Hashing
Short Notes
Hashing maps data of arbitrary size to fixed-size values using a hash function \(h(x)\).
Collision Resolution
- Chaining: Use linked lists at each hash index.
- Open Addressing: Find another empty slot (Linear Probing, Quadratic Probing, Double Hashing).
Key Theories & Formulas
1. Load Factor (\(\alpha\))
\(\alpha = \frac{\text{Number of elements}}{\text{Table size}}\).
- Chaining: \(T_{search} = 1 + \alpha\).
- Open Addressing: \(T_{search} = \frac{1}{1-\alpha}\) (assuming uniform hashing).
2. Probing Formulas
- Linear: \(h(x, i) = (h(x) + i) \pmod m\)
- Quadratic: \(h(x, i) = (h(x) + c_1 i + c_2 i^2) \pmod m\)
- Double: \(h(x, i) = (h_1(x) + i \cdot h_2(x)) \pmod m\)
Example Problems
Problem: Insert 11 into a table of size 10 using Linear Probing with \(h(x) = x \pmod{10}\).
- \(h(11) = 1\).
- If index 1 is full, check index 2. Result: First available slot among \((1, 2, 3...)\).
Hardest GATE Questions
Topic: Clustering and Search Performance Tricky Question (GATE 2011/2015/2019): Which collision resolution technique suffers from Primary Clustering?
- Analysis: Linear Probing.
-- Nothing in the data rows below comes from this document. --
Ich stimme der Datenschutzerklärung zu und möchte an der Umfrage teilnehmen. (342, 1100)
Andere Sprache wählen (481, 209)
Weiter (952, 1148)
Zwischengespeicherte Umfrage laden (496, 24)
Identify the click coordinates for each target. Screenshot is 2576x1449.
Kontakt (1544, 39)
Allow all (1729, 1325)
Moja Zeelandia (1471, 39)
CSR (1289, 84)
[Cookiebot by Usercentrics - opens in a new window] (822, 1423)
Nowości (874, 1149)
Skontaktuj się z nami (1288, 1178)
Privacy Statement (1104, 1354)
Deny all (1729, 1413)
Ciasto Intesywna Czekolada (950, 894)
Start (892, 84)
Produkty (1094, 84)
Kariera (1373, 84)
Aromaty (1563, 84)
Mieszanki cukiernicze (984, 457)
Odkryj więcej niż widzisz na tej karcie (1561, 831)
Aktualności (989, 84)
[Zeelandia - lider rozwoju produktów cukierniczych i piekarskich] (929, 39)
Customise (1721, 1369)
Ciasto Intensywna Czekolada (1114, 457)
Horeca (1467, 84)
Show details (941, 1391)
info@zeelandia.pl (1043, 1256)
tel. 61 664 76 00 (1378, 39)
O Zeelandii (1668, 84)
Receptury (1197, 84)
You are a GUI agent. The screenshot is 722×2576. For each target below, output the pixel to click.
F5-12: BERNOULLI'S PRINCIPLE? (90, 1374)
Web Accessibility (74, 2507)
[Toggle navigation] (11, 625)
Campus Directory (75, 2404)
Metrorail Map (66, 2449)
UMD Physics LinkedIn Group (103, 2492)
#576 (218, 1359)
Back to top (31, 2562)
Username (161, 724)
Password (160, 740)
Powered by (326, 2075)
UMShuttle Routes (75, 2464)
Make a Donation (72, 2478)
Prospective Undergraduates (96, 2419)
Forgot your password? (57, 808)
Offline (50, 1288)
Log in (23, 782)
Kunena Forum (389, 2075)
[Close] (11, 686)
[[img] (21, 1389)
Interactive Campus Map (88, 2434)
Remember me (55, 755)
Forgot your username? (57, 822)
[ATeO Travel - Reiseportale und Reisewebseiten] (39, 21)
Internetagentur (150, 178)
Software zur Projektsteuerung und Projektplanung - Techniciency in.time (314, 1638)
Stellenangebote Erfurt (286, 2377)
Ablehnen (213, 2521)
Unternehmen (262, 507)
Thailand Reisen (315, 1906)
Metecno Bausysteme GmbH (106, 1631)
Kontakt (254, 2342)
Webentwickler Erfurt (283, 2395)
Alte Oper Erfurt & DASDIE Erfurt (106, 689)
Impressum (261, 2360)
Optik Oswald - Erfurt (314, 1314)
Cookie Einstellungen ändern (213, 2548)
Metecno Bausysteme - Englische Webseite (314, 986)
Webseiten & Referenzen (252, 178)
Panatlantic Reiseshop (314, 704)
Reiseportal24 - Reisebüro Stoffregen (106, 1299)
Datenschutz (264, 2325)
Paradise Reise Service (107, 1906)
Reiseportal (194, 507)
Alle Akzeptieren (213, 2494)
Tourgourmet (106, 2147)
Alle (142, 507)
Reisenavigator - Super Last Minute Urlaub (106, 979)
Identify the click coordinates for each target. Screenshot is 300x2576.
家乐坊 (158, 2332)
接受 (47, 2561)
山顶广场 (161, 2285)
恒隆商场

Long runs of occupied slots build up, increasing search time.
- The "Trap": "Search Time in Chaining".
- Question: "Worst case time for a search in a hash table with \(n\) elements using chaining?"
- Answer: \(O(n)\). This happens if all \(n\) elements hash to the same slot (chain length \(= n\)).
- Hard Aspect: Calculating the expected number of probes for a successful/unsuccessful search with specific \(\alpha\).
- For \(\alpha = 0.5\) in Linear Probing: \(E[S] = \frac{1}{2}(1 + \frac{1}{1-0.5}) = 1.5\).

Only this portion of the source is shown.